Symposia
Suicide and Self-Injury
Andrea Perez-Munoz, M.S. (she/her/hers)
University of Memphis
Memphis, Tennessee, United States
Gretchen J. Diefenbach, Ph.D. (she/her/hers)
Staff Psychologist and Research Program Coordinator, Anxiety Disorder Center
Institute of Living
Hartford, Connecticut, United States
David Tolin, ABPP, Ph.D. (he/him/his)
Director
Anxiety Disorders Center, The Institute of Living
Hartford, Connecticut, United States
Michael David Rudd, ABPP, Ph.D.
University of Memphis President
University of Memphis
Memphis, Tennessee, United States
Background: Suicide ambivalence, typically defined as fluctuations in an individual’s wish to live (WTL) and wish to die (WTD), is a developing theory of suicide risk that incorporates a more dynamic approach to understanding suicide ideation, intent, and motivation to die. Suicide ambivalence is typically operationalized as the difference between WTL and WTD, as measured from the Beck Scale for Suicide Ideation (BSS: Beck et al., 1988) self-report measure.

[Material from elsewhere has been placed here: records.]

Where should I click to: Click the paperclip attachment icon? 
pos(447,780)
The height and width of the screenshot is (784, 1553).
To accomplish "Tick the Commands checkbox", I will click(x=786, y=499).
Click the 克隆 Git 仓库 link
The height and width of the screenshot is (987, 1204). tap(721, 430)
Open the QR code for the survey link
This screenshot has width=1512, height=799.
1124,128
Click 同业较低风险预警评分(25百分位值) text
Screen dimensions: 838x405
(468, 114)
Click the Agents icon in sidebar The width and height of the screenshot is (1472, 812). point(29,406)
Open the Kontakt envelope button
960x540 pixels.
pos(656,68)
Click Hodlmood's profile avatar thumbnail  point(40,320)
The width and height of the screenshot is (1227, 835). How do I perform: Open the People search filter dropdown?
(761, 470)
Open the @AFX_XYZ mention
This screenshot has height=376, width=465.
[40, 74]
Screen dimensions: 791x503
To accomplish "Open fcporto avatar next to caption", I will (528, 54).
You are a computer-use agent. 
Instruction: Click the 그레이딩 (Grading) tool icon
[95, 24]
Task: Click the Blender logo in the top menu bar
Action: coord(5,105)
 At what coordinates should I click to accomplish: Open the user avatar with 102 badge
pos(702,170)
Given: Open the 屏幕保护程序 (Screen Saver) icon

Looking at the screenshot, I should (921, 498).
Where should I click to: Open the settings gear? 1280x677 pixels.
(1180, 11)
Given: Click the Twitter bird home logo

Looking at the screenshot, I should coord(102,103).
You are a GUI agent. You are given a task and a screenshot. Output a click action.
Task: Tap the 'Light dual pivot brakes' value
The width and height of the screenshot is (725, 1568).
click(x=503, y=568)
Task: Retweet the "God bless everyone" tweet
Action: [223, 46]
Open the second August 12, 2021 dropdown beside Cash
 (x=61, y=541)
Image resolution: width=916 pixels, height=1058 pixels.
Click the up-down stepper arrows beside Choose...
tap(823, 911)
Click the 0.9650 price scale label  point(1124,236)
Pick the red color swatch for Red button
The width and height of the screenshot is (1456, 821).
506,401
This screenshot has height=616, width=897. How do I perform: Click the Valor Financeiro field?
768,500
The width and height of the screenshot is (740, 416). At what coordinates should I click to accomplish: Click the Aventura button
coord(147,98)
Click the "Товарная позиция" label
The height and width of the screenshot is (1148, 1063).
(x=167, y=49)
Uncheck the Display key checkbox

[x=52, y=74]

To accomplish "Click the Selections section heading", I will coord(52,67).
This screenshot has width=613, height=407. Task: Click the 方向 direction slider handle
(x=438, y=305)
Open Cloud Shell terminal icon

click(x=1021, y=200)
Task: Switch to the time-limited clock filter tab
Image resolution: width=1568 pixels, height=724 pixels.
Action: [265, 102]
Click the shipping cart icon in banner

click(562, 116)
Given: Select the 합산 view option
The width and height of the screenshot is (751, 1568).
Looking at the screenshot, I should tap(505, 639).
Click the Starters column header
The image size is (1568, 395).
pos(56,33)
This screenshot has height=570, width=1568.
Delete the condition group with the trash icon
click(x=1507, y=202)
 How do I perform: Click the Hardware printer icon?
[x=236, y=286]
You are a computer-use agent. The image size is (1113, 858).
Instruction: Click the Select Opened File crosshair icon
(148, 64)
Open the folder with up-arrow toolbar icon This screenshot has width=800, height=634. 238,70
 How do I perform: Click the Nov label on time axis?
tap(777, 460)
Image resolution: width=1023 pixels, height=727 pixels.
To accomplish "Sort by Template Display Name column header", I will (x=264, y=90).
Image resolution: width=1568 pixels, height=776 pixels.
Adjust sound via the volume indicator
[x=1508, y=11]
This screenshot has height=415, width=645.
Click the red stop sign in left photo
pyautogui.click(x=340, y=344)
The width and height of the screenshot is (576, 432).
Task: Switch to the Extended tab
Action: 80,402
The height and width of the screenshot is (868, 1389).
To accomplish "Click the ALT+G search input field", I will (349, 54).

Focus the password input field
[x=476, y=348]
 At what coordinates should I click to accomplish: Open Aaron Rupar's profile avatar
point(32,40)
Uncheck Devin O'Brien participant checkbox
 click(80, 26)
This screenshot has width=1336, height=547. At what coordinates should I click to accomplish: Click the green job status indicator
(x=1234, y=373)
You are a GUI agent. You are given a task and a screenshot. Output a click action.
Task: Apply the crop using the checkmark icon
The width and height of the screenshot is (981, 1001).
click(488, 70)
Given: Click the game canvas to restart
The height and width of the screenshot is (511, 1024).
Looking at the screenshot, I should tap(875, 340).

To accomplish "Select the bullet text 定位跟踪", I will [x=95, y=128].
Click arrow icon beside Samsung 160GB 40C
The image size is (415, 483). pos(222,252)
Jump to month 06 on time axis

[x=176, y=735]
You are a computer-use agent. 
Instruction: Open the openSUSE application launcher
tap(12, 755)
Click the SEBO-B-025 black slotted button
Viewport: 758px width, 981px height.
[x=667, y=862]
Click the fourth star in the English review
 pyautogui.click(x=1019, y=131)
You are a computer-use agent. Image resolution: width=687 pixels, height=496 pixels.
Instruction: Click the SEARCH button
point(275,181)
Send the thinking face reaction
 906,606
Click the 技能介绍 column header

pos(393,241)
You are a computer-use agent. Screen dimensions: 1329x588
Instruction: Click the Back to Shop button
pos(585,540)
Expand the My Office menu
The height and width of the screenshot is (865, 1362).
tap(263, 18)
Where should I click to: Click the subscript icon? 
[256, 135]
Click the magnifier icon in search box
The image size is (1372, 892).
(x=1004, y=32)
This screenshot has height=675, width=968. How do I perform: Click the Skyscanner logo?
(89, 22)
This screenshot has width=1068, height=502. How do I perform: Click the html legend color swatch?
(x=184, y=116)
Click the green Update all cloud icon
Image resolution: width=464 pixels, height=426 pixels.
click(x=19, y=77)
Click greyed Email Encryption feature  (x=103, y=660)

This measure (BSS) and definition of suicide ambivalence has been used in previous research (Mitchell et al., in press), with variable findings with regard to suicide ideation latent classes. Previous research has also found evidence to suggest that suicide ambivalence is predictive of suicidal desire, primarily driven by changes in WTD (Oakey-Frost, 2023). Given previous research, we investigated typologies in WTD and WTL characterized by ambivalent (differences in WTL and WTD) and non-ambivalent (resolved WTL and resolved WTD) suicidality to identify individuals at higher risk of suicide.
Methods: 200 individuals admitted for suicidality at an inpatient facility reported WTL and WTD scores at intake and throughout 6 months. Suicide ambivalence was translated to a categorical variable from a continuous measure (0-8) comprised of two items with single ratings of WTL and WTD, with scores of 0-3 indicating low levels of WTL or WTD and scores of 5-8 indicating high levels of WTL or WTD. Exploratory analyses on the construct of resolved wish to die (non-ambivalence regarding high WTD and low WTL) were conducted.
Results: Resolved wish to die was effective at differentiating those making multiple suicide attempts, those with more severe symptom profiles, inpatient readmissions, and evidenced promising levels of specificity (92.1%) and positive predictive value (50%) for suicide attempts relative to other variables.
Conclusion: Identifying resolved wish to die in clinical settings can be accomplished with two simple questions and used as part of a broader suicide risk evaluation strategy. In totality, the most compelling evidence of utility of the construct of suicide ambivalence is that individuals identified with resolved wish to die, compared to all other categories that have some level of ambivalence, predict the presence or absence of inpatient readmissions and suicide attempts at follow-up. WTL and WTD are important constructs, and we posit that these commonly used measures can be used to assess suicide ambivalence in a clinically meaningful way by further evaluating resolved ambivalence.